(PROVIDED RECORDS)
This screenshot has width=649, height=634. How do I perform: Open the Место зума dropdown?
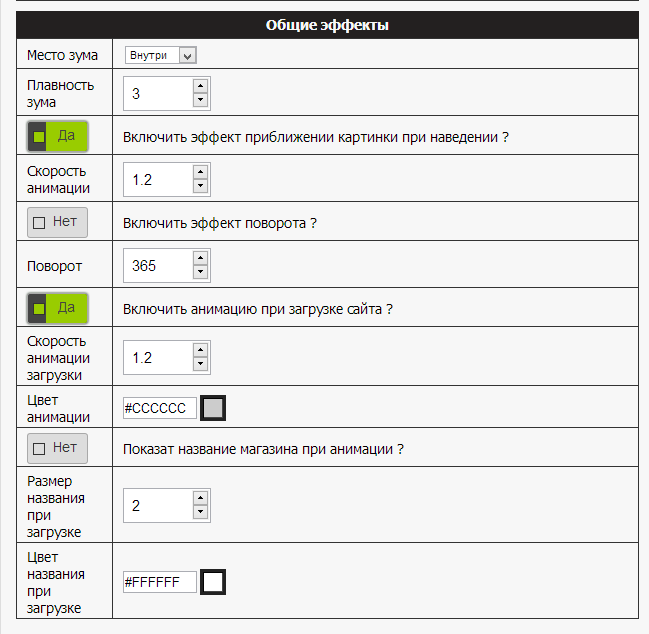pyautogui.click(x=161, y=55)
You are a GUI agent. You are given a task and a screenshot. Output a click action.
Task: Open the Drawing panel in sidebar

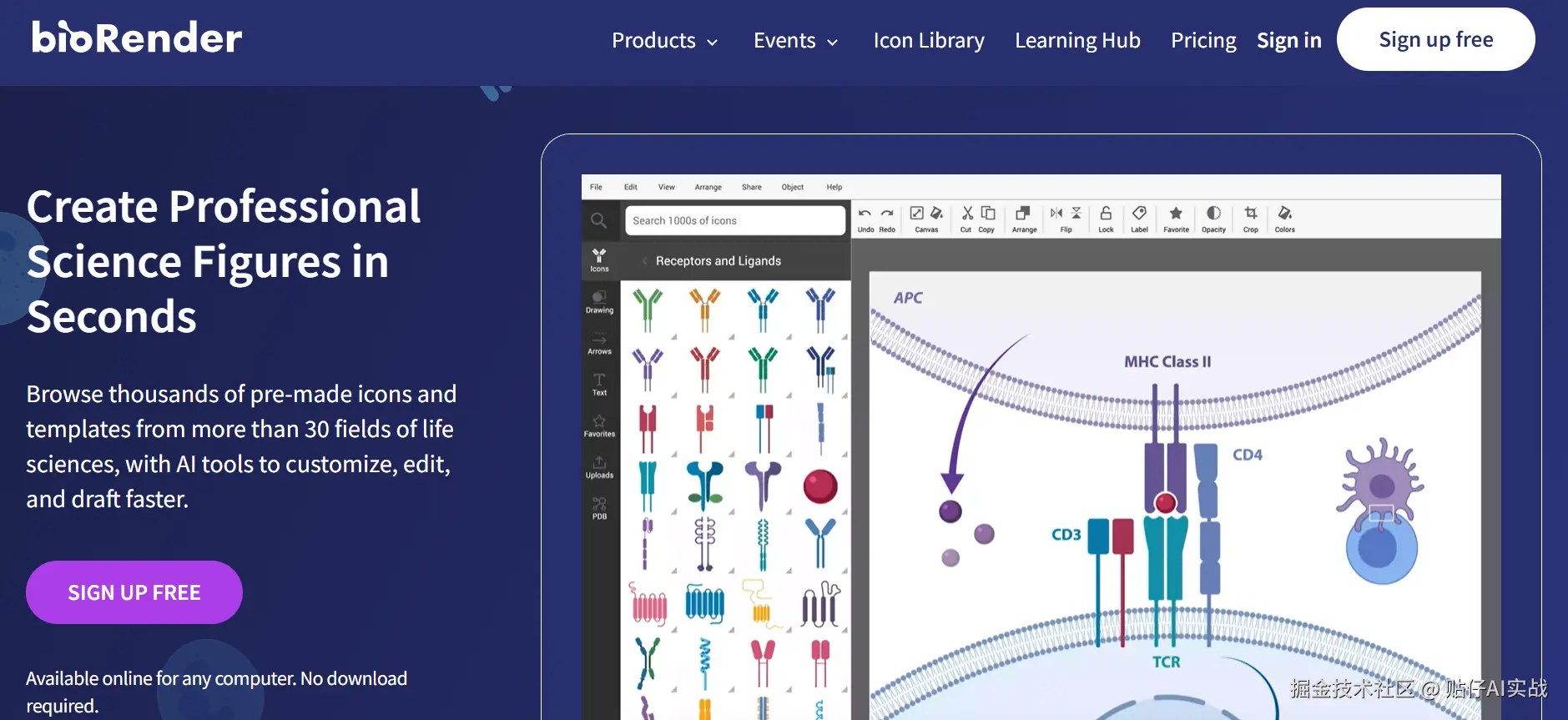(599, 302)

* * *

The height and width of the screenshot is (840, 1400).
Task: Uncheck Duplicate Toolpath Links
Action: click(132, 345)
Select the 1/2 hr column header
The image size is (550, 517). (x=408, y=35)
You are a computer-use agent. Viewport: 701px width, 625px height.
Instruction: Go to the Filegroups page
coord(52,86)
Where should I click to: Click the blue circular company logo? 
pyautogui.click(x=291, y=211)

--

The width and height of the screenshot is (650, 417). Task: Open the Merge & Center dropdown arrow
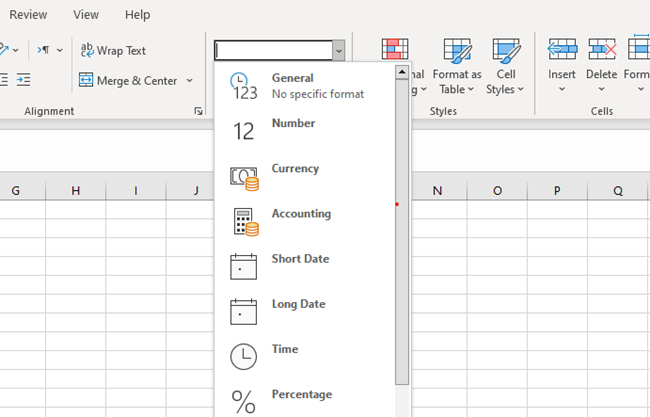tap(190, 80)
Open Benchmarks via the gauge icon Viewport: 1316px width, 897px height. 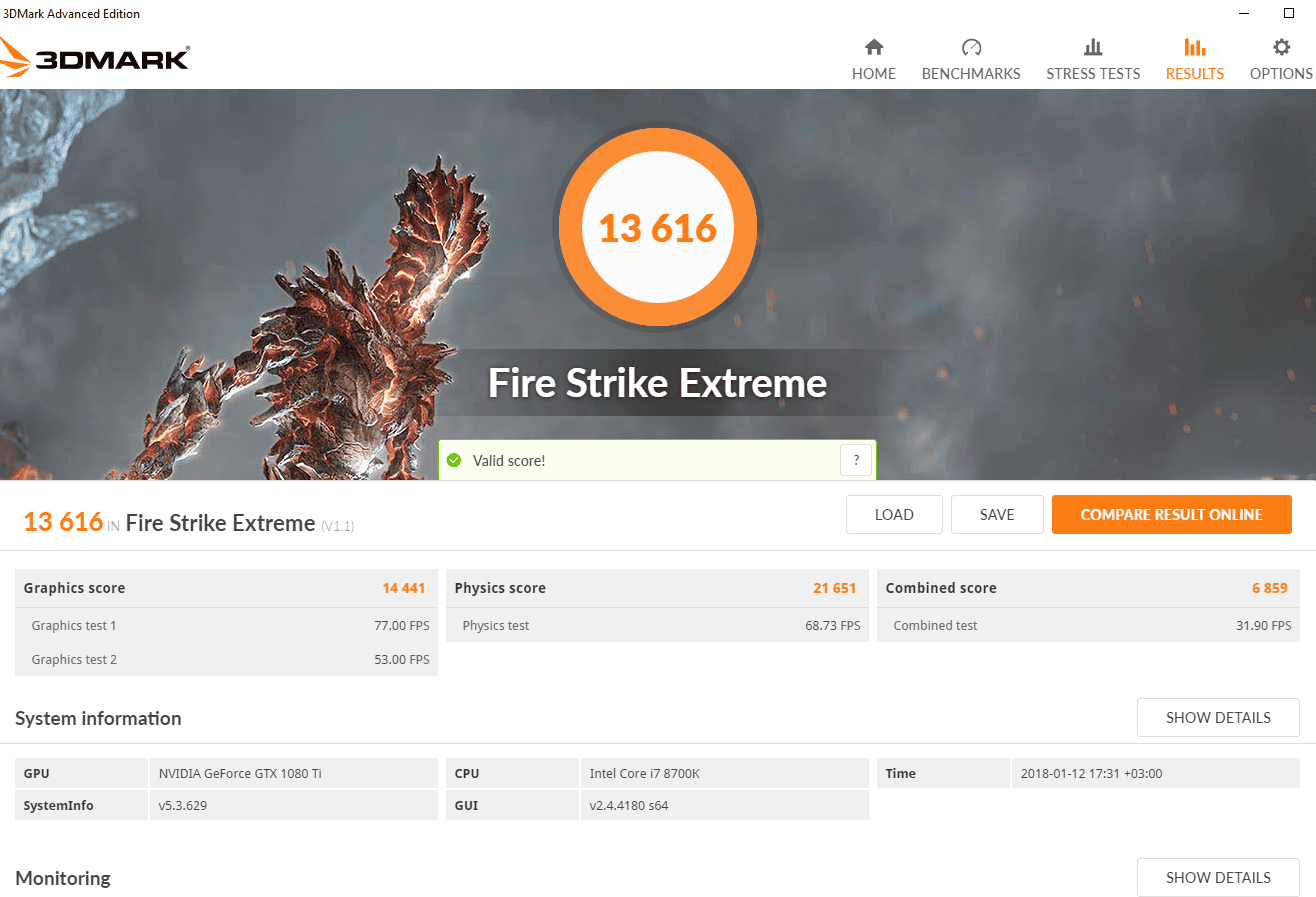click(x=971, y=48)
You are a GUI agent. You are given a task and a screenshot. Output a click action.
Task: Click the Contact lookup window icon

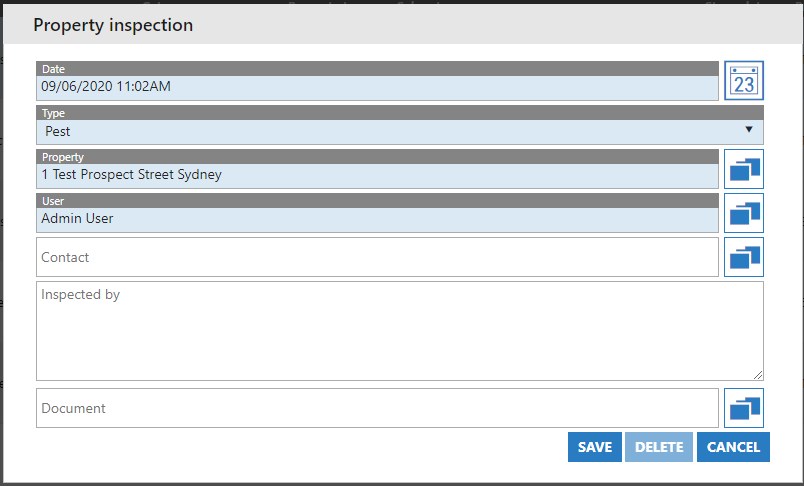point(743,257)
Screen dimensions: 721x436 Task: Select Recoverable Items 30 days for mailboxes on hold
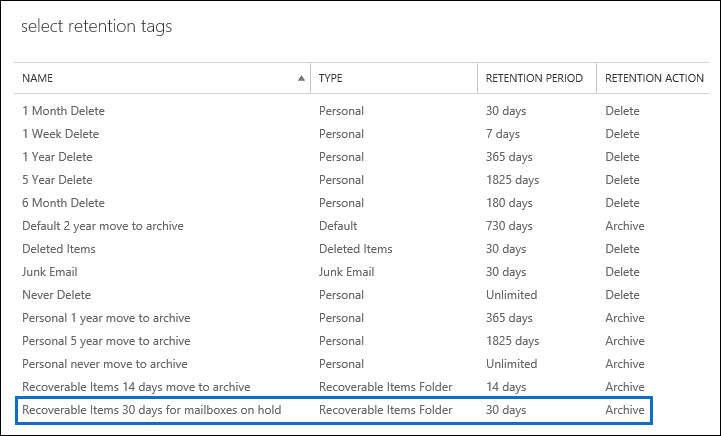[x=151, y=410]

(WORK REQUIRED)
Rewrite the rows that begin at the line containing "Screen dimensions: 721x436" and stop after the line containing "[x=151, y=410]", changing "30 days" to "14 days" and keeping everything else the same. Leave the pictures out of your answer.

(OUTPUT OF THE TASK)
Screen dimensions: 721x436 Task: Select Recoverable Items 14 days for mailboxes on hold
[x=151, y=410]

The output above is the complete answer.